TASK REQUIREMENTS
I would like every record below transcribed exactly as it is.
DATA FOR REVIEW below:
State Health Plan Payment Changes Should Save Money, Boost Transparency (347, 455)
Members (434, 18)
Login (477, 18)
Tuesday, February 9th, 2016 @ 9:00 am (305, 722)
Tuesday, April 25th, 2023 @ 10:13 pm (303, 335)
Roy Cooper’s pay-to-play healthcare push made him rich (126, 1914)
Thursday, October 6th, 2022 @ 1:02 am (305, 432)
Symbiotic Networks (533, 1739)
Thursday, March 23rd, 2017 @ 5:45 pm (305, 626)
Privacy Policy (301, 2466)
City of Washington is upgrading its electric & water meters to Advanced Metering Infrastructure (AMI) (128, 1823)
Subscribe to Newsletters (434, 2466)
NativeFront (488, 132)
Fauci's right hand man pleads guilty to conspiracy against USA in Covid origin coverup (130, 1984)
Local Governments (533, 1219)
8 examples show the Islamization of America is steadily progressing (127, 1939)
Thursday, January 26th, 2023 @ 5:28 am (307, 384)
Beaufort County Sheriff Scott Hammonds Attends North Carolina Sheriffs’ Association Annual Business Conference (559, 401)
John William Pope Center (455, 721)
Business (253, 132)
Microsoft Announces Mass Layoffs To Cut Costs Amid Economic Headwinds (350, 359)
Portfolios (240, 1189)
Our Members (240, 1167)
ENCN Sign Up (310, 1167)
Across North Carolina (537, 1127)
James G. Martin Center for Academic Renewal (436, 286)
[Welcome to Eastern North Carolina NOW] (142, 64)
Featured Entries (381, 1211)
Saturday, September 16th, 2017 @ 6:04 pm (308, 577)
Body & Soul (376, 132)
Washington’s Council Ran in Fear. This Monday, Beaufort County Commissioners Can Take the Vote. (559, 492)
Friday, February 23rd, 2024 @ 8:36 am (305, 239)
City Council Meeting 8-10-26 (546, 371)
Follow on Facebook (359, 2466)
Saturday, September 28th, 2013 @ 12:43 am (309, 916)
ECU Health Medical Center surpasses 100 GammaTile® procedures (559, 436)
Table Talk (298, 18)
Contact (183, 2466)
End of DATA FOR REVIEW.
WRITTEN SOLUTION
State Health Plan Payment Changes Should Save Money, Boost Transparency (347, 455)
Members (434, 18)
Login (477, 18)
Tuesday, February 9th, 2016 @ 9:00 am (305, 722)
Tuesday, April 25th, 2023 @ 10:13 pm (303, 335)
Roy Cooper’s pay-to-play healthcare push made him rich (126, 1914)
Thursday, October 6th, 2022 @ 1:02 am (305, 432)
Symbiotic Networks (533, 1739)
Thursday, March 23rd, 2017 @ 5:45 pm (305, 626)
Privacy Policy (301, 2466)
City of Washington is upgrading its electric & water meters to Advanced Metering Infrastructure (AMI) (128, 1823)
Subscribe to Newsletters (434, 2466)
NativeFront (488, 132)
Fauci's right hand man pleads guilty to conspiracy against USA in Covid origin coverup (130, 1984)
Local Governments (533, 1219)
8 examples show the Islamization of America is steadily progressing (127, 1939)
Thursday, January 26th, 2023 @ 5:28 am (307, 384)
Beaufort County Sheriff Scott Hammonds Attends North Carolina Sheriffs’ Association Annual Business Conference (559, 401)
John William Pope Center (455, 721)
Business (253, 132)
Microsoft Announces Mass Layoffs To Cut Costs Amid Economic Headwinds (350, 359)
Portfolios (240, 1189)
Our Members (240, 1167)
ENCN Sign Up (310, 1167)
Across North Carolina (537, 1127)
James G. Martin Center for Academic Renewal (436, 286)
[Welcome to Eastern North Carolina NOW] (142, 64)
Featured Entries (381, 1211)
Saturday, September 16th, 2017 @ 6:04 pm (308, 577)
Body & Soul (376, 132)
Washington’s Council Ran in Fear. This Monday, Beaufort County Commissioners Can Take the Vote. (559, 492)
Friday, February 23rd, 2024 @ 8:36 am (305, 239)
City Council Meeting 8-10-26 (546, 371)
Follow on Facebook (359, 2466)
Saturday, September 28th, 2013 @ 12:43 am (309, 916)
ECU Health Medical Center surpasses 100 GammaTile® procedures (559, 436)
Table Talk (298, 18)
Contact (183, 2466)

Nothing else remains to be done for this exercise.